Activity A :: Name every individual person the zoo-trip post mentions by name.
Activity B :: In the post about the Pittsburgh Zoo trip, restate word for word the part that opens with the words "We went to the" and closes with "the second time.".
Activity C :: Resume the post about the Tanner family's trip to the Pittsburgh Zoo, picking up after its final sentence.

Take my Elephant, Please

I like big trunks and I cannot lie. All you other brothers might deny. Etc.

I looked up the lyrics to Sir Mix-A-Lot’s song. It isn’t about trunks. I was going to rewrite the whole thing to be about elephants. But then I didn’t. I stopped after two lines. Got bored.

What’s the deal with elephants? No, that’s not the setup to a Seinfeld joke. It’s just me trying to capture your thoughts. You’re three short paragraphs in. You’ve been accosted by a picture of an elephant. And a title about elephants. And a rewrite of the first two lines of Sir Mix-A-Lot’s bawdy classic. So I have to imagine you, like Jerry Seinfeld whenever he sees anything, are thinking “what’s the deal?”

The deal is this:

We went to the Pittsburgh Zoo last week. And I saw an elephant. That’s the deal.

***

A trip to the Pittsburgh Zoo! This was the most dramatic journey the Tanner family has been on in fourteen months. You know. Because of a global pandemic.

We packed into the car at 7:00am on a Wednesday. Started heading west. I stopped to use the bathroom fourteen times between State College and the steel city.

“What is wrong with you?” my wife Katie asked after the second time.

I downed another gulp of coffee. “I’ve got a small bladder!”

Katie was ready to murder me after the thirteenth stop. Thankfully, murder is a crime. And a sin.

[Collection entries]
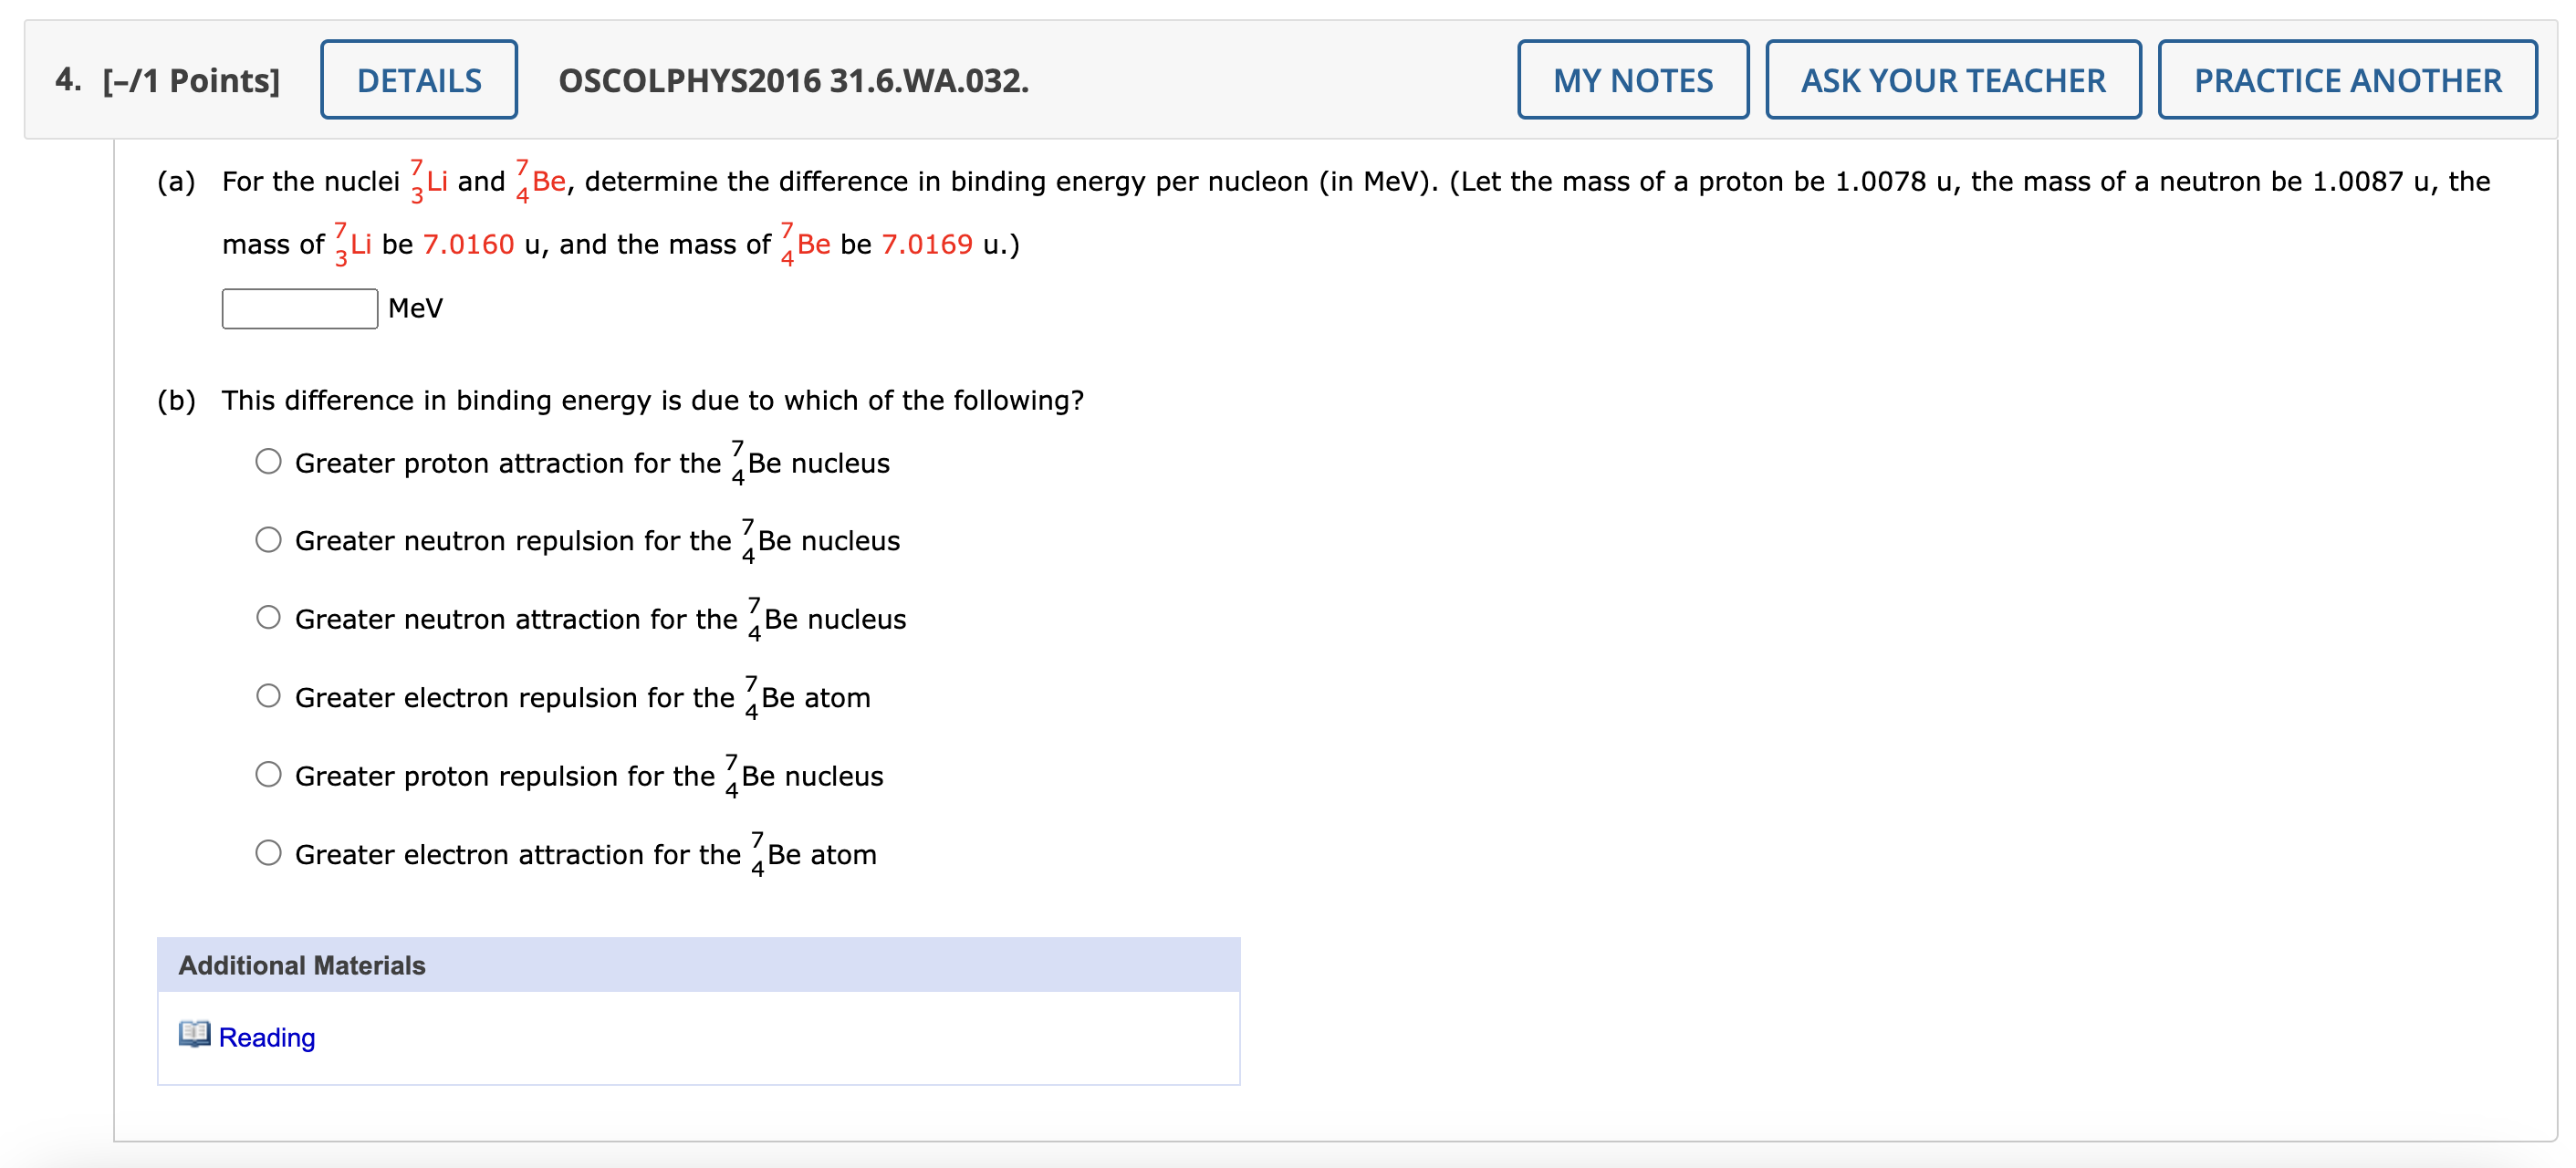Select 'Greater proton repulsion' radio button
This screenshot has height=1168, width=2576.
268,774
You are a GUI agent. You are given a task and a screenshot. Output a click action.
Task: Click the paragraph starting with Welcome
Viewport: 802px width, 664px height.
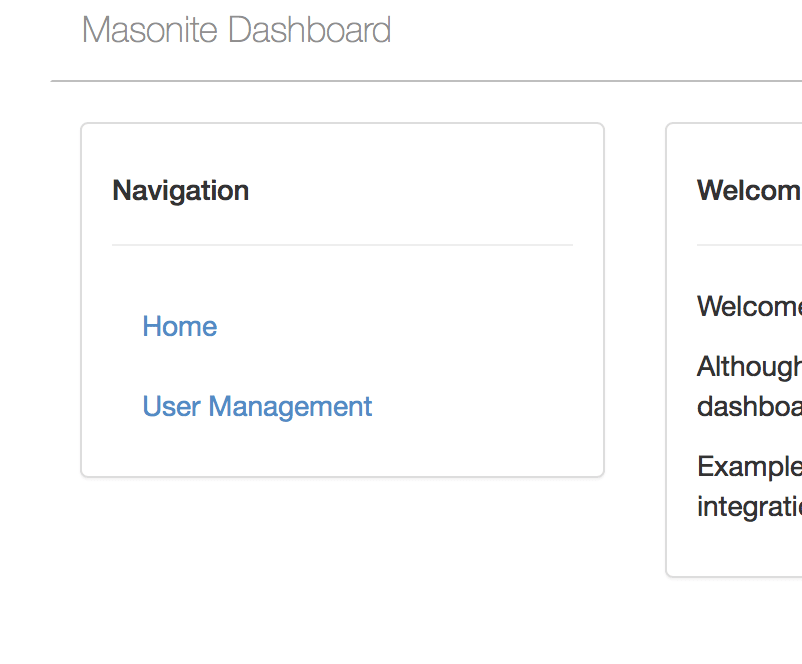(x=749, y=306)
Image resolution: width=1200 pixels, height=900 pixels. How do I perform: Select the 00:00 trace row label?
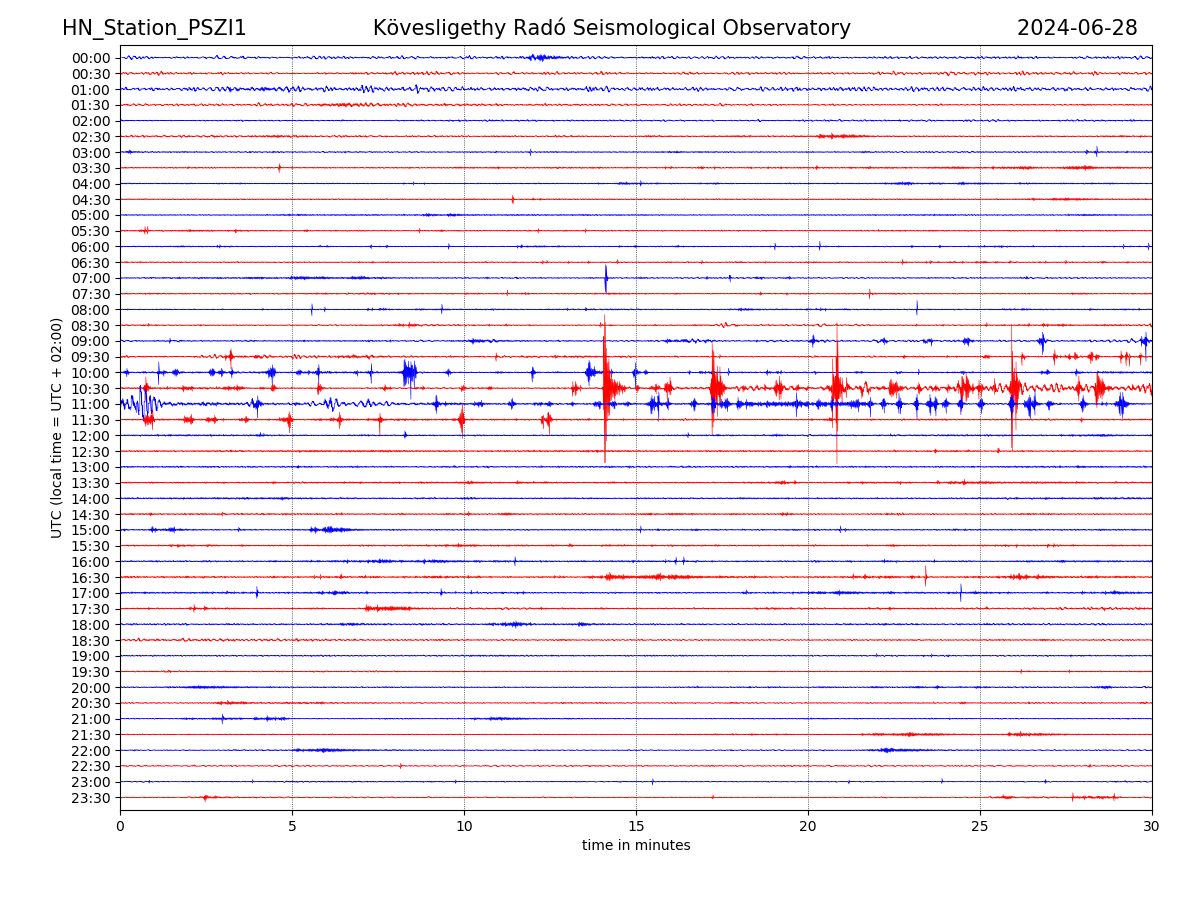click(91, 58)
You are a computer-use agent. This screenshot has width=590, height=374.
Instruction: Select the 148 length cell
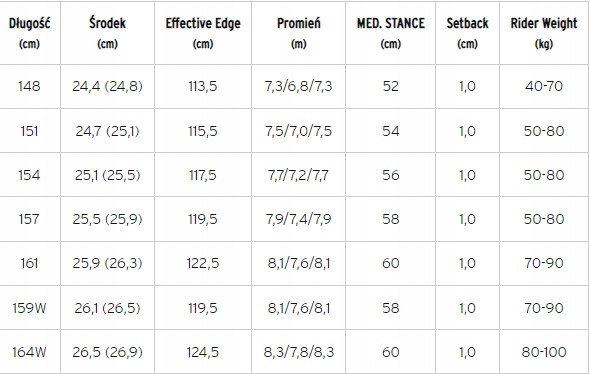click(x=29, y=87)
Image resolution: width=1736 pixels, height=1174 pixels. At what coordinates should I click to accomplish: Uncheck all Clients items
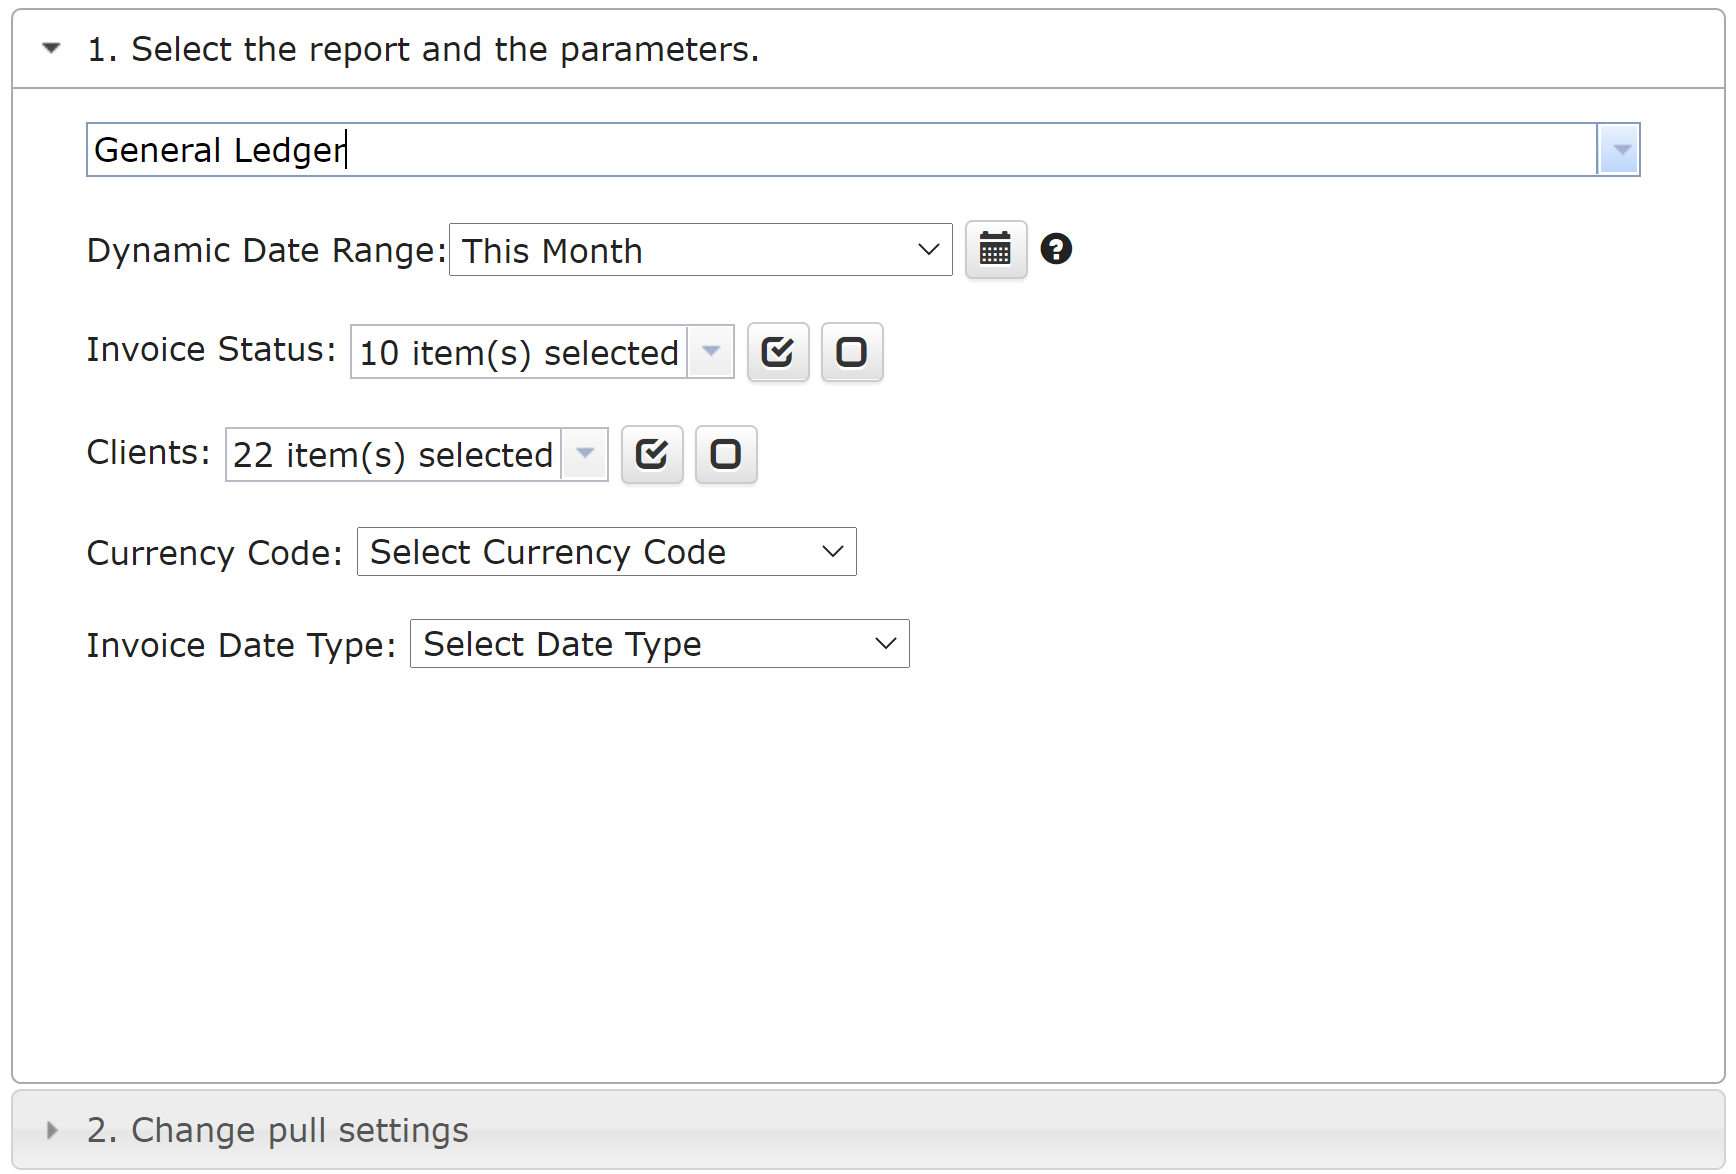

Response area A :: Sir Mix-A-Lot, Jerry Seinfeld, Katie

Response area B ::
We went to the Pittsburgh Zoo last week. And I saw an elephant. That’s the deal.

***

A trip to the Pittsburgh Zoo! This was the most dramatic journey the Tanner family has been on in fourteen months. You know. Because of a global pandemic.

We packed into the car at 7:00am on a Wednesday. Started heading west. I stopped to use the bathroom fourteen times between State College and the steel city.

“What is wrong with you?” my wife Katie asked after the second time.

Response area C ::
Incidentally, I was a pro at urinating when I was a high school teacher. The bell would ring. I’d dart into the hallway. Swerve through oncoming students. Hit the faculty bathroom and return before the next class started. Down another gulp of coffee. Do it again next period. The called me the flash. No they didn’t. But they could have.

Anyway, we made it to Pittsburgh by 9:30, bathroom stops and all. Pulled into the parking lot.

“What the hell is this?” I raged. There was a line of cars as far as the eye could see. Hordes of people. Maskless people, I might add.

“Calm down,” Katie told me. Then she looked around. And admitted that it was kind of busy.

“Kind of busy?”

It was all kinds of busy. Already. 9:30am on a Wednesday morning, and the Pittsburgh Zoo was packed. We waited in line. Got tickets. I used the bathroom for the fifteenth time, and we entered the zoo.

What a delight. Solomon and Samson have only been to one zoo in their lives. The Como Zoo in my hometown of St. Paul, MN. I love the Como Zoo, but the Pittsburgh Zoo was much bigger. More animals to leer at. And leer we did.

Solomon and Samson raced from exhibit to exhibit. They swerved through crowds of maskless people, coughing Covid on each other in great waves of germy droplets. Raced up to the ropes. Or glass. And leered.

We saw lions, tigers, and bears. And anteaters. And sloths. And stingrays.

The elephants were my favorite. I watched the Zoo staff spray down the elephants with a hose. I was amazed that one of the elephants knew to lift its leg during its shower. How intelligent.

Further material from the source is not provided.